De fait, les causes de l’immigration clandestine sont légion et il n’y a pas que le fantasme d’une vie meilleure hors de chez soi. Les conflits armés qui déstabilisent et déshumanisent l’humain et sa société, les situations socio-politiques précaires en Afrique noire y compris tout ce qui aide à faire asseoir l’idée que le bonheur est une affaire de « Blancs » pour ne citer que celles-là, nous ont permis de démontrer dans cette partie que, non seulement, ce phénomène est une réalité qui a pris de l’ampleur au fil des décennies. Il est certes regrettable de voir embarquer dans une aventure à issue inconnue à cause des nombreux risques que cela comporte, mais, ce qui serait plus regrettable et porterait les marques d’une espèce d’irresponsabilité et de manque de volonté, c’est rester sans rien envisager face aux situations qui chiffonnent la vie et arrachent au vouloir-vivre. Cela dit, il faut reconnaître que l’idée d’immigrer n’a pas toujours eu les mêmes motivations. Bien des fois, ce sont les situations désolantes de la vie humaine qui poussent de nos jours à embarquer dans cette aventure amère comme nous le démontrions il y a peu. Et ils sont nombreux à embarquer dans cette miséreuse aventure non pour des situations contraignantes, mais surtout pour avoir tout échoué dans leur vie.

(Enregistrements tirés d'un jeu de données)
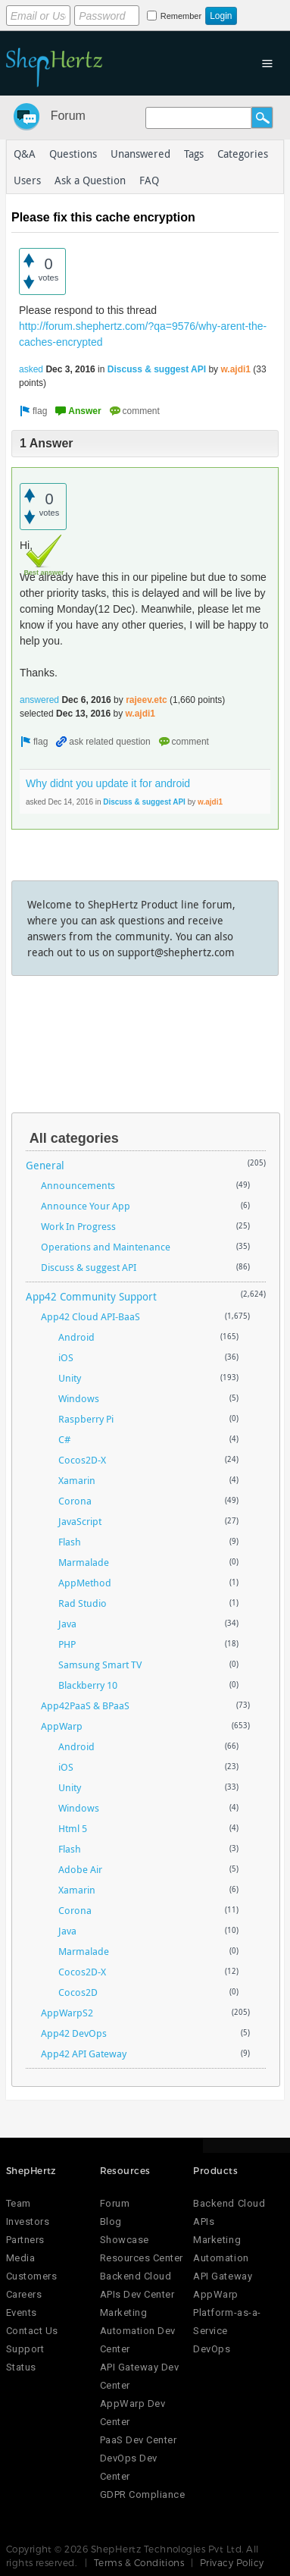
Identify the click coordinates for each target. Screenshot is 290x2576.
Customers (32, 2276)
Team (18, 2203)
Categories (242, 153)
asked (31, 369)
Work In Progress (78, 1226)
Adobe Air (80, 1869)
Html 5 (72, 1828)
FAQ (149, 180)
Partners (25, 2239)
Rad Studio (82, 1603)
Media (21, 2258)
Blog (111, 2221)
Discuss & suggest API (157, 369)
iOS (65, 1357)
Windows (78, 1398)
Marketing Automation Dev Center (138, 2331)
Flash (69, 1541)
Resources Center (141, 2258)
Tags (194, 153)
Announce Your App (85, 1206)
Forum (68, 115)
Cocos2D (78, 1992)
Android (76, 1337)
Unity (69, 1378)
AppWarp (62, 1726)
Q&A (25, 153)
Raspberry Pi (86, 1419)
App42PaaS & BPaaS (85, 1705)
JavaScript (79, 1521)
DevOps (211, 2349)
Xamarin (76, 1480)
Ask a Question (90, 180)
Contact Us (32, 2330)
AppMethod (84, 1582)
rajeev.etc (146, 700)
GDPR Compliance (143, 2494)
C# (64, 1439)
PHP (67, 1644)
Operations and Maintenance (105, 1246)
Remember (181, 15)
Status (21, 2367)
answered (39, 700)
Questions (73, 153)
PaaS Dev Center (138, 2440)
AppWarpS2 (67, 2012)
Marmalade (83, 1562)
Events (21, 2312)
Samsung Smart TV (100, 1664)
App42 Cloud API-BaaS (90, 1316)
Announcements (78, 1185)
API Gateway (222, 2276)
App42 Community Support (91, 1296)
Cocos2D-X (82, 1460)
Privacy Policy (232, 2562)
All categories (74, 1138)
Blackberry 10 (87, 1685)
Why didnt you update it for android (108, 783)
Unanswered (140, 153)
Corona (75, 1501)
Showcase (124, 2239)
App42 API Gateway (83, 2053)
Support (25, 2349)
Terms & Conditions (139, 2562)
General (45, 1165)
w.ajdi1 (235, 369)
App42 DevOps (74, 2033)
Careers (24, 2294)
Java (67, 1623)
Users (27, 180)
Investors (28, 2221)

CONSIGNE DE L'EXERCICE: Renvoyez, s'il vous plaît, l'extrait sur l'immigration clandestine en entier, sans y changer un seul mot. Les enregistrements n'ont aucun rôle ici.

RÉPONSE ATTENDUE:
De fait, les causes de l’immigration clandestine sont légion et il n’y a pas que le fantasme d’une vie meilleure hors de chez soi. Les conflits armés qui déstabilisent et déshumanisent l’humain et sa société, les situations socio-politiques précaires en Afrique noire y compris tout ce qui aide à faire asseoir l’idée que le bonheur est une affaire de « Blancs » pour ne citer que celles-là, nous ont permis de démontrer dans cette partie que, non seulement, ce phénomène est une réalité qui a pris de l’ampleur au fil des décennies. Il est certes regrettable de voir embarquer dans une aventure à issue inconnue à cause des nombreux risques que cela comporte, mais, ce qui serait plus regrettable et porterait les marques d’une espèce d’irresponsabilité et de manque de volonté, c’est rester sans rien envisager face aux situations qui chiffonnent la vie et arrachent au vouloir-vivre. Cela dit, il faut reconnaître que l’idée d’immigrer n’a pas toujours eu les mêmes motivations. Bien des fois, ce sont les situations désolantes de la vie humaine qui poussent de nos jours à embarquer dans cette aventure amère comme nous le démontrions il y a peu. Et ils sont nombreux à embarquer dans cette miséreuse aventure non pour des situations contraignantes, mais surtout pour avoir tout échoué dans leur vie.